Autor: P. L. Fagniez, S. Benchetrit, C. Gouillat, J. G. Balique, M. Lepere, J. L. Bouillot, J. H. Alexandre, E. Magne, G. Mantion, J. P. Arnaud, P. Jarsaillon, J. B. Flament
Rok vydání: 2000
Předmět:
Zdroj: Hernia. 4:S10-S16
ISSN: 1248-9204
1265-4906
DOI: 10.1007/bf01387176
Popis: Complete and rapid cellular ingrowth is the necessary condition of an ideal parietal mesh. However, this property obtained with conventional meshes induces visceral adhesion formation in 80 to 100% of the cases when the mesh is intraperitoneally implanted. In order to combine both cellular ingrowth on one side and adhesion prevention on the other, a new generation of polyester mesh protected by a hydrophilic absorbable film has been developed. The purpose of this study was to assess the performance and tolerance of this mesh in clinical use. 80 patients (mean age: 58 ± 12 y) were included in a prospective multicenter clinical trial: 75% for incisional hernia, 25% for umbilical hernia. Patients were treated via an open approach (64%) or laparoscopically (36%). All meshes were implanted in a midline intraperitoneal location. The main outcome was to evaluate the antiadhesive capability of the mesh as regards the viscera. In order to objectively assess the absence of visceral adhesion, a specific ultrasound (US) examination was firstly validated (preoperative prediction vs. operative findings) and secondly used during follow-up as well as usual the clinical parameters. Pre-op US prediction vs. per-op macroscopic findings: sensitivity 77%, specificity 74%, overall accuracy 75%, negative predicive value 84% (probability illustrating that a negative test really identified an adhesion-free patient).
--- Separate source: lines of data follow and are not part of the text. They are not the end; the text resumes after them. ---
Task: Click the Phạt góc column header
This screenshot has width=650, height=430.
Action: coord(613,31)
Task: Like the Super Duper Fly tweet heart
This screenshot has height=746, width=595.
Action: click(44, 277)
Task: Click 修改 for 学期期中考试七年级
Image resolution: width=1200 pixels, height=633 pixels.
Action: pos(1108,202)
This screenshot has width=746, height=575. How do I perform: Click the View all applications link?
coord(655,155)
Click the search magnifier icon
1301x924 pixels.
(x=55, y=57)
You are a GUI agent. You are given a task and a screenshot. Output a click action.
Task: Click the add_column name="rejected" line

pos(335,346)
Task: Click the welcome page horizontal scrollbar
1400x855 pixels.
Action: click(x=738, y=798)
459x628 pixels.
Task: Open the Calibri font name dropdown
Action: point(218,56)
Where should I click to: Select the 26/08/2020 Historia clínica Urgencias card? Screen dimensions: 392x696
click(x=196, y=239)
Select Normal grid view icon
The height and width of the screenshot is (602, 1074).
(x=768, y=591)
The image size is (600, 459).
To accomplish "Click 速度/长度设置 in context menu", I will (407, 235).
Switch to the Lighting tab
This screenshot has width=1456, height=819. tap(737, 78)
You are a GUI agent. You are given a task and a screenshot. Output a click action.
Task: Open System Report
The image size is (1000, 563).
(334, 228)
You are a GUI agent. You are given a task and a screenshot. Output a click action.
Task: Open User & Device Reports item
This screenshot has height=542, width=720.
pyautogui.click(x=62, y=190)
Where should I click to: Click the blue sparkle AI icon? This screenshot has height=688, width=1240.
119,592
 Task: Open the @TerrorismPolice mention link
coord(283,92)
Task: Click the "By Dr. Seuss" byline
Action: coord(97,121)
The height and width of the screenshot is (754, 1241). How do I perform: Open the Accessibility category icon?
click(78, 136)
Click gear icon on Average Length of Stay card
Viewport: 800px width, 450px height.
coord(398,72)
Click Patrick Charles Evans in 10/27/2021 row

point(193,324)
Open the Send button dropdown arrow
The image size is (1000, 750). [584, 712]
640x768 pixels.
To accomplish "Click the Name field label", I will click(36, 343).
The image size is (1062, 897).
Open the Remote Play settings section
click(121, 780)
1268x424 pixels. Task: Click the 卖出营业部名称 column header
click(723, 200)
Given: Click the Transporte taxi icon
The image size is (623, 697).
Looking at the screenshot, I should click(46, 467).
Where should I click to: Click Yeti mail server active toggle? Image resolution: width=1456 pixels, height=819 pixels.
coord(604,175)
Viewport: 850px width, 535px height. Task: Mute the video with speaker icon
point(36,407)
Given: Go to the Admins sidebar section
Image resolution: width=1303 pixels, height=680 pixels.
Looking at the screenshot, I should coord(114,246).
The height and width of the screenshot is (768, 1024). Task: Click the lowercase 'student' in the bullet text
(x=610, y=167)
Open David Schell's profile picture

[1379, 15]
After two months, 80% of the patients were ultrasonically adhesion-free (88% in the laparoscopic group, 76% in the open surgery group, 77% in the incisional hernia group, 88% in the umbilical hernia group). Early postoperative complications were: seroma/hematoma 16.25%, subcutaneous infection 3.7%, cutaneous necrosis 2.5% and obstructions (outside the mesh) 2.5%. No mortality was observed. Clinically, after 10 months, no complication related to postoperative adhesions to the mesh was observed: (obstruction 0%, fistula or sepsis 0%). The observed recurrence rate was 2.5%. The intermediate results obtained in this prospective multicenter clinical trial demonstrated the safety and efficiency of this composite mesh in the intraperitoneal treatment of both incisional and umbilical hernia.